» PROBLEM DESCRIPTION
Repeat the records below word for word, from the first line through the line containing "Click the scrollbar".

Entries for locating text and elements
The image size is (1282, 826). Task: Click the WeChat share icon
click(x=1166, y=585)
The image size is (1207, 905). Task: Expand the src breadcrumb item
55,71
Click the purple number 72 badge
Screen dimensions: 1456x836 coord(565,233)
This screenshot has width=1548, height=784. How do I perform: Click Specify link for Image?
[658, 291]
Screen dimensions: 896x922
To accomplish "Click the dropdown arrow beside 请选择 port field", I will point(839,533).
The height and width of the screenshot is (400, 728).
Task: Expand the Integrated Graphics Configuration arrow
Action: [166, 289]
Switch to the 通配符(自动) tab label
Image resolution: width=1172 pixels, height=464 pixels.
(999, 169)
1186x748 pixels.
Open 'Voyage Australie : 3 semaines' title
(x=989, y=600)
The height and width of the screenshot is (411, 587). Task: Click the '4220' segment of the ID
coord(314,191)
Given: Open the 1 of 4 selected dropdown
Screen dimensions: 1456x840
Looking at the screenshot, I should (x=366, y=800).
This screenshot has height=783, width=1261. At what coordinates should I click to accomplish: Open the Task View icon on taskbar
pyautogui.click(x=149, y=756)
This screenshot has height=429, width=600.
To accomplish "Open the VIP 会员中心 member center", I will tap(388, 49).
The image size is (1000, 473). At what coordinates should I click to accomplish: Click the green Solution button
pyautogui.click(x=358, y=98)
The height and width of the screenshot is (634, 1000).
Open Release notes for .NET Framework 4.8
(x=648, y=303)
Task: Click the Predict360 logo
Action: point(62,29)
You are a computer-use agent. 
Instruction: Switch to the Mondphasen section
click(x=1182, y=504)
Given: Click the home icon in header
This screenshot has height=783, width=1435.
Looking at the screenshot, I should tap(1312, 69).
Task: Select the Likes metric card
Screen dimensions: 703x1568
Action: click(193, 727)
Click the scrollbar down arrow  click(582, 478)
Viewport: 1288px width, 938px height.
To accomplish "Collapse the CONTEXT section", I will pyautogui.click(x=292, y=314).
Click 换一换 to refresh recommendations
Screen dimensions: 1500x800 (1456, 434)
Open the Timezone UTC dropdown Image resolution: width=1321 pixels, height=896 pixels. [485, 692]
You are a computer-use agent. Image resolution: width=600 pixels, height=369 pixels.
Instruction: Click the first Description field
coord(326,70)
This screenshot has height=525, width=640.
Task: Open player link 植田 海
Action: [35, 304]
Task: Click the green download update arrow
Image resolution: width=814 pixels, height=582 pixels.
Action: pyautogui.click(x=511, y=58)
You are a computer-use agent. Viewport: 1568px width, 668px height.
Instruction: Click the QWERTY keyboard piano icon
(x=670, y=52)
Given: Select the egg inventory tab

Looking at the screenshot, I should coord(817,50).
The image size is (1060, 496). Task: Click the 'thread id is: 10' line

» CORRECT ANSWER
The image size is (1282, 826). Task: Click the WeChat share icon
click(x=1166, y=585)
The image size is (1207, 905). Task: Expand the src breadcrumb item
55,71
Click the purple number 72 badge
Screen dimensions: 1456x836 coord(565,233)
This screenshot has width=1548, height=784. How do I perform: Click Specify link for Image?
[658, 291]
Screen dimensions: 896x922
To accomplish "Click the dropdown arrow beside 请选择 port field", I will point(839,533).
The height and width of the screenshot is (400, 728).
Task: Expand the Integrated Graphics Configuration arrow
Action: [166, 289]
Switch to the 通配符(自动) tab label
Image resolution: width=1172 pixels, height=464 pixels.
(999, 169)
1186x748 pixels.
Open 'Voyage Australie : 3 semaines' title
(x=989, y=600)
The height and width of the screenshot is (411, 587). Task: Click the '4220' segment of the ID
coord(314,191)
Given: Open the 1 of 4 selected dropdown
Screen dimensions: 1456x840
Looking at the screenshot, I should (x=366, y=800).
This screenshot has height=783, width=1261. At what coordinates should I click to accomplish: Open the Task View icon on taskbar
pyautogui.click(x=149, y=756)
This screenshot has height=429, width=600.
To accomplish "Open the VIP 会员中心 member center", I will tap(388, 49).
The image size is (1000, 473). At what coordinates should I click to accomplish: Click the green Solution button
pyautogui.click(x=358, y=98)
The height and width of the screenshot is (634, 1000).
Open Release notes for .NET Framework 4.8
(x=648, y=303)
Task: Click the Predict360 logo
Action: point(62,29)
You are a computer-use agent. 
Instruction: Switch to the Mondphasen section
click(x=1182, y=504)
Given: Click the home icon in header
This screenshot has height=783, width=1435.
Looking at the screenshot, I should tap(1312, 69).
Task: Select the Likes metric card
Screen dimensions: 703x1568
Action: click(193, 727)
Click the scrollbar down arrow  click(582, 478)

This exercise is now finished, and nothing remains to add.